Merkel hat mit der Unterstützung von Kramp-Karrenbauer ihr stärkstes Ass bereits verspielt, sie kann diesen Vorgang nicht wiederholen. Immerhin sichert ihr das Scheitern von Kramp-Karrenbauer die volle vierte Amtszeit und das ist angesichts der damaligen Stimmungslage in der Union bei Umfragewerten von 25% ein gewaltiger Erfolg. Dadurch kann sie nun am Ende ihrer Amtszeit mit Altkanzler Helmut Kohl (CDU) gleichziehen und zeigen, der Pfälzer hat mit der Patronage von seinem »Mädchen« für die Union ein kluges Personalmanagement geleistet. »Entscheidend ist, was hinten rauskommt.«

Rückblickend wurden die Wahlgänge in diesem Jahr bei aller Unterschiedlichkeit der Ergebnisse durchweg instrumentalisiert, um persönliche Karriereansprüche bei der Bundestagswahl 2021 zu untersetzen. Die SPD hat nach einer strittigen Diskussion darüber, ob sie bei Umfragewerten von 15% überhaupt noch einen Kanzlerkandidaten ausrufen sollte, am 10. August einen Spitzenkandidaten nominiert. Aber im Vergleich zur letzten Wahl 2017 wurde mit der Benennung von Olaf Scholz kein »Zug« oder gar ein »Hype« ausgelöst. Im Unterschied zum aus dem EU-Parlament kommenden Schulz erinnern sich noch viele an die Beiträge von Scholz zur Agenda-Politik der Schröder-Fischer-Regierung seit 2002. Für den Wahl-Potsdamer Scholz wird das schlechte Ergebnis der NRW-Wahl nun eine Belastung, in der Konsequenz fällt der Blick auf eine Wahl am 26. März 2017.
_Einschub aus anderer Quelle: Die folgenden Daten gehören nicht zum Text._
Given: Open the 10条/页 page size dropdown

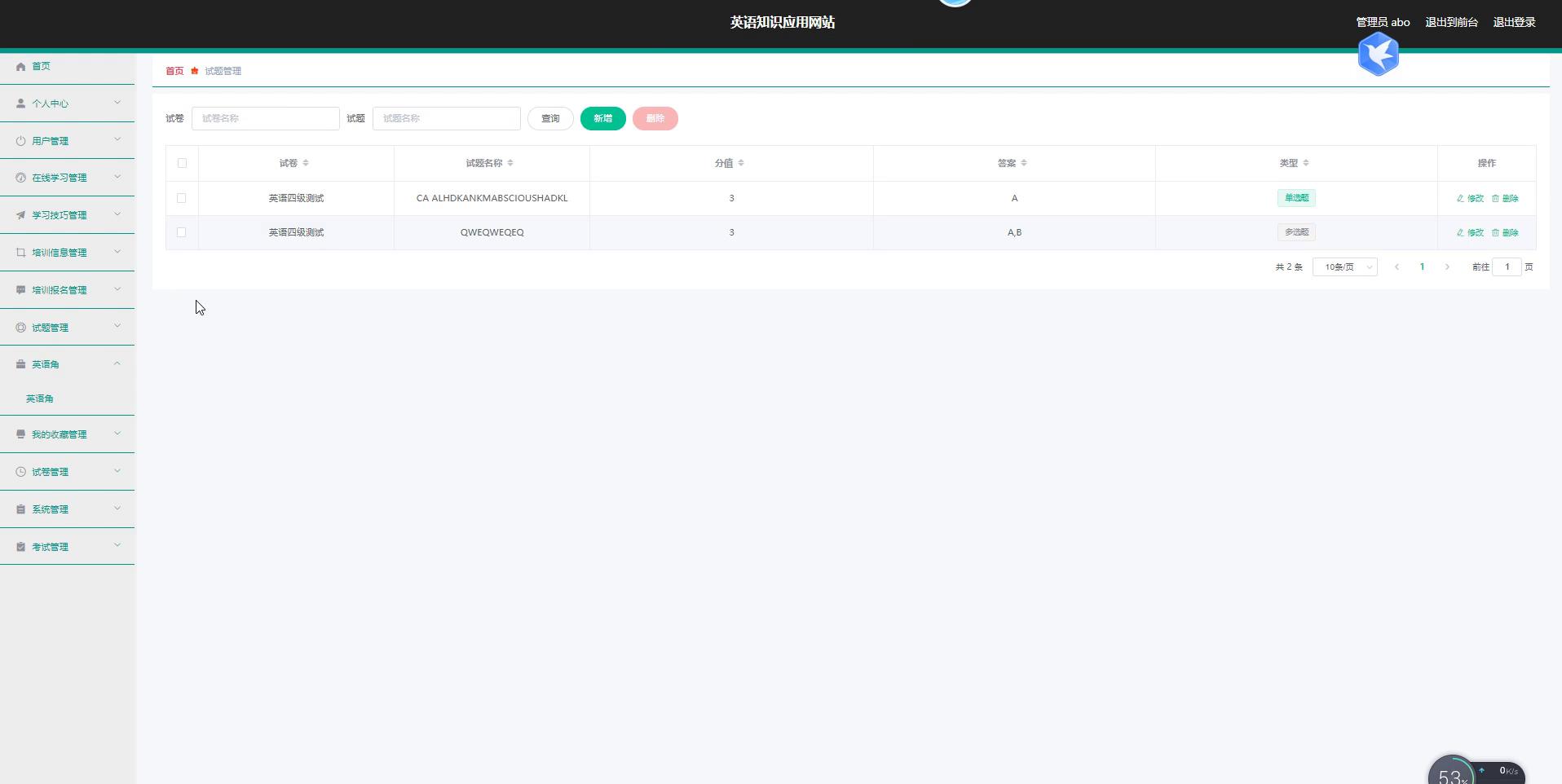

An diesem Tag war die SPD im Saarland mit 30% aus der Landtagswahl hervorgegangen, das Ergebnis von 2012 betrug immerhin 30,6%. Ein Minus von 0,6% ist keine nennenswerte Niederlage, aber im Überschwang der Hybris um den Martin-Hype wurde die SPD nicht stärkste Kraft. Die damals amtierende Ministerpräsidentin Annegret Kramp-Karrenbauer wurde bestätigt und wechselte als Lohn für das Ausbremsen des Schulz-Zugs im Februar 2018 in die Bundesgeschäftsstelle der CDU nach Berlin, um den erfolglosen Peter Tauber im Amt der Generalsekretärin abzulösen. Auf dem Dezember-Parteitag löste sie Angela Merkel ab, die seit 2000 den Vorsitz innehatte.
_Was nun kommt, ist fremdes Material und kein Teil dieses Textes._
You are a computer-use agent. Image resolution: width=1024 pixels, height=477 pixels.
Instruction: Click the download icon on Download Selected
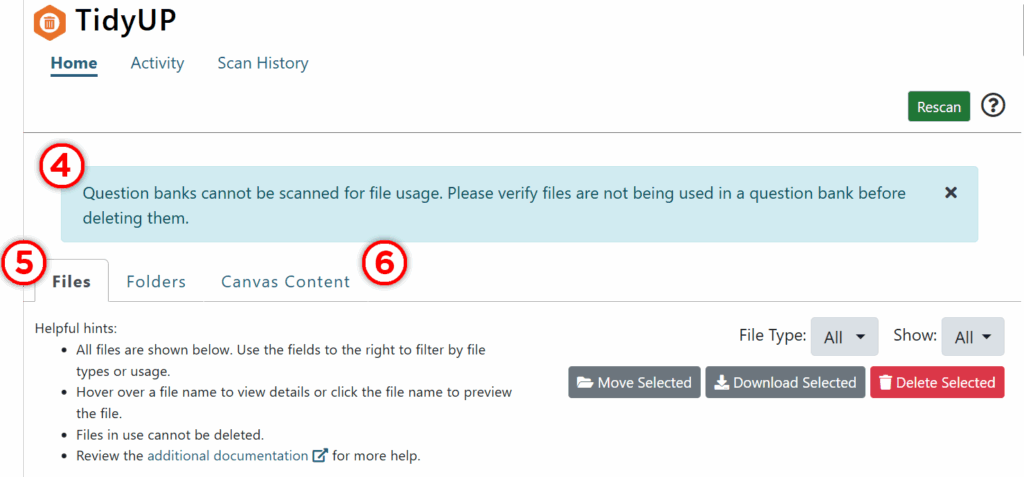tap(721, 383)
Ein kometenhafter Aufstieg, der seinen Zenit bereits im Februar 2020 mit dem Rückzug von Parteivorsitz und Anspruch auf eine Kanzlerinnenkandidatur überschritten und die CDU erneut in ihre jetzige zerstrittene Lage geführt hat. Ein erneut knappes Ergebnis für den Vorsitz im Dezember 2020 wird im Januar 2021 keine geschlossene Partei zum Resultat haben. Die Grünen stehen hingegen ungewöhnlich geschlossen da und werden die Frage der Spitzenkandidatur erst im späten Frühjahr 2021 nach den Landtagswahlen in Baden-Württemberg und Rheinland-Pfalz entscheiden.